In this moment, I recall the story of the children in an orphanage of wartorn Yugoslavia, before war broke up provinces into countries.
One boy had lived in a crib for the first few years of his life and no one taught him a language.
He had his own logical babble that included a few words he had picked up from overworked caregivers.
He had a broken arm, they said, because he beat on the crib walls to get any kind of attention he could, unceasingly, never giving up hope that someone would pay attention to him, having broken his arm before and seeing it gave him temporary attention.
They also said he was unadoptable because he was so far along in his formative years he was unlikely to appear and act normal enough to appeal to a young couple looking to raise a child of their own.
By now, that child is an adult, if he is still alive.
Does he still have hope?
What does he do?
Did he ever learn a useful communication system such as a formal, common language with which he can express himself to others?
If not, what goes through his thoughts?
What is his physical/emotional support system?
Does he understand the concept of having a reason to live?

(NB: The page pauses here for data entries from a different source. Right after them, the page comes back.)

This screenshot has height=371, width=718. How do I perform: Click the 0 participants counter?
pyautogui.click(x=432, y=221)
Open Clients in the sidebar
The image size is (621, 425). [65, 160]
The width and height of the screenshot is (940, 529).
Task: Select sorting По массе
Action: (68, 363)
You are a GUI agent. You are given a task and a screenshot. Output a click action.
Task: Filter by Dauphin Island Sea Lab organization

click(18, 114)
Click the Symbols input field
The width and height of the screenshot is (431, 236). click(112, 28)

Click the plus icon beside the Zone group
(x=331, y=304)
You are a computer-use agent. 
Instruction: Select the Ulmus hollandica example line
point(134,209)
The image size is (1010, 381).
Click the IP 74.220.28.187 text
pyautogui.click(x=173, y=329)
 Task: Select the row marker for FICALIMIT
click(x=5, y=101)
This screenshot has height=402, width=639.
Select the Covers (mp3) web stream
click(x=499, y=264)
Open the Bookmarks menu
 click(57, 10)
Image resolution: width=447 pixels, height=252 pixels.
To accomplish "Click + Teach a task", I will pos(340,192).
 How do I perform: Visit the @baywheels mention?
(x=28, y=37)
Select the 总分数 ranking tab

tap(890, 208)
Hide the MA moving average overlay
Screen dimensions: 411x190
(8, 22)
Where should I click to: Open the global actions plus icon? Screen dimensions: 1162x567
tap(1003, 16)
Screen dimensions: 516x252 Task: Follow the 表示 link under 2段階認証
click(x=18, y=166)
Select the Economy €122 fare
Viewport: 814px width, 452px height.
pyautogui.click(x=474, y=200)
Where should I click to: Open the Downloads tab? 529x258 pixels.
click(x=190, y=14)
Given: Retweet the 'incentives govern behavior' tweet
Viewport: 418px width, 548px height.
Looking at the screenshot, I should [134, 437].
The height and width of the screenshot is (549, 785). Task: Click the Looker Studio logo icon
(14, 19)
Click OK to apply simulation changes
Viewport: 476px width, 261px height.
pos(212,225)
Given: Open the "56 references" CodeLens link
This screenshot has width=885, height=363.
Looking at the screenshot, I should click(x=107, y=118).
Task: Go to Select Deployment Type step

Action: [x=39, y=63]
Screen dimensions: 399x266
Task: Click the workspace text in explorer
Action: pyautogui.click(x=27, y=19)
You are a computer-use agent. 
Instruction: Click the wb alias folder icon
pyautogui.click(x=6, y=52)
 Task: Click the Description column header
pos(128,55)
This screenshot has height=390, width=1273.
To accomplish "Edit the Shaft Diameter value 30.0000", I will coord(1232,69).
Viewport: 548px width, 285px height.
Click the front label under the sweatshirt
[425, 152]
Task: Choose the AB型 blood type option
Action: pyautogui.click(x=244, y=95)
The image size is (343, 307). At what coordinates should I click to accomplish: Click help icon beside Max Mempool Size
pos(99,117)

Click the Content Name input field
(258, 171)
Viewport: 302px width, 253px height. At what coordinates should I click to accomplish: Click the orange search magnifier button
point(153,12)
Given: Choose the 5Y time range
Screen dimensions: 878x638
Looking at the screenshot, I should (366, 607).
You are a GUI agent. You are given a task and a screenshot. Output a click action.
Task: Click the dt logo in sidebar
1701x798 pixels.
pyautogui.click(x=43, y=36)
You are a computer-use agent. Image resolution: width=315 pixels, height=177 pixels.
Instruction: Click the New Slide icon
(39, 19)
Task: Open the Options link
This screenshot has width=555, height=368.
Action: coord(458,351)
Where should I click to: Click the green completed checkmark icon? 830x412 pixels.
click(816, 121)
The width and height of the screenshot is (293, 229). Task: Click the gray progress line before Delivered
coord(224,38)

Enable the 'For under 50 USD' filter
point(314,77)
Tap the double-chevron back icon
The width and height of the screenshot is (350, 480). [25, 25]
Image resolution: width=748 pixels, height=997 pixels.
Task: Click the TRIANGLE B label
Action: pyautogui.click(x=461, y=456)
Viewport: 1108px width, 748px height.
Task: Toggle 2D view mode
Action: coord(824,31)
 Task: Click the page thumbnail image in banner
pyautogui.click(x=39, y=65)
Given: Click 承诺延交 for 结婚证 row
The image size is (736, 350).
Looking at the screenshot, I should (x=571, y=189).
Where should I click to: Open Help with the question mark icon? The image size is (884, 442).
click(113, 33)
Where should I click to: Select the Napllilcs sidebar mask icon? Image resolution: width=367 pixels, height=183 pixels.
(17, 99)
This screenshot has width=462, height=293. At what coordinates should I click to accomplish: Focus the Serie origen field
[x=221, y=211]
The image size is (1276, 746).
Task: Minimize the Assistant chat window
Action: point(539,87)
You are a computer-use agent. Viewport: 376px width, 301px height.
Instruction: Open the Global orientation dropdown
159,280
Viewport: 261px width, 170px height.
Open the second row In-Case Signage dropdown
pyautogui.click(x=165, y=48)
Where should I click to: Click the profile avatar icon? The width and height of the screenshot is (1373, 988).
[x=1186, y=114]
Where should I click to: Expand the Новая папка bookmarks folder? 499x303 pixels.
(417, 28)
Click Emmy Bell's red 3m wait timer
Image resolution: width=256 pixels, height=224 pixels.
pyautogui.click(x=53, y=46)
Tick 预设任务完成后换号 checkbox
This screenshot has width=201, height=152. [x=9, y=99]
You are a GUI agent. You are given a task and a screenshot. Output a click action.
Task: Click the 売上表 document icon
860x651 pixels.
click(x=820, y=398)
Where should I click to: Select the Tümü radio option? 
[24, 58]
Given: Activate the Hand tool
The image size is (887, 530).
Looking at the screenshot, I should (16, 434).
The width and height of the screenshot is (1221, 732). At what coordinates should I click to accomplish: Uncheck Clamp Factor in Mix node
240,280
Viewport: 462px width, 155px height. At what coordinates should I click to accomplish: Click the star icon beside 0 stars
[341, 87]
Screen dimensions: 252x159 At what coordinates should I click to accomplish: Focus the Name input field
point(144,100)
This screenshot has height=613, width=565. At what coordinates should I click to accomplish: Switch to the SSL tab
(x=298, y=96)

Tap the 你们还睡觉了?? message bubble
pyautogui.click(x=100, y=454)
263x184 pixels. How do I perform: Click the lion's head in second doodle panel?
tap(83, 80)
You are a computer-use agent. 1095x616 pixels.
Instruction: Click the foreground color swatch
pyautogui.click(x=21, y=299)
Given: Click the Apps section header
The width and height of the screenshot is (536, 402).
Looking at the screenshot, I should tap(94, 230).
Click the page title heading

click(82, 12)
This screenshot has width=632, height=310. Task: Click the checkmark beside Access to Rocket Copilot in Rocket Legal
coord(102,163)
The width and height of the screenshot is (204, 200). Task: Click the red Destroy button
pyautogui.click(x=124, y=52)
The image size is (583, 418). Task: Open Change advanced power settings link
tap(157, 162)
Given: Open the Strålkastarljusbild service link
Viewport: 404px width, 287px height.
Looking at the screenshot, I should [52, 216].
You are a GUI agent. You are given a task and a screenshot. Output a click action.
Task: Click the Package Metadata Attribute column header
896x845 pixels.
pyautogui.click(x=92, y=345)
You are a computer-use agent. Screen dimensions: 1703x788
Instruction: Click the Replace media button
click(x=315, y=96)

Keep anyone, any living thing, in a cage long enough and normality is such a skewed condition compared to the rest of the world that making comparisons is unuseful.
How am I like that boy? What walls hold me in but also provide a protection against my own naive actions in the bigger world? What do I perceive as normal that is far from normal to most of the rest of our species or to large subcultures or even to the local, smaller subcultures around me?
Morning meditation time is over. It’s after 8 a.m. Time to work on my business plan, such that it is.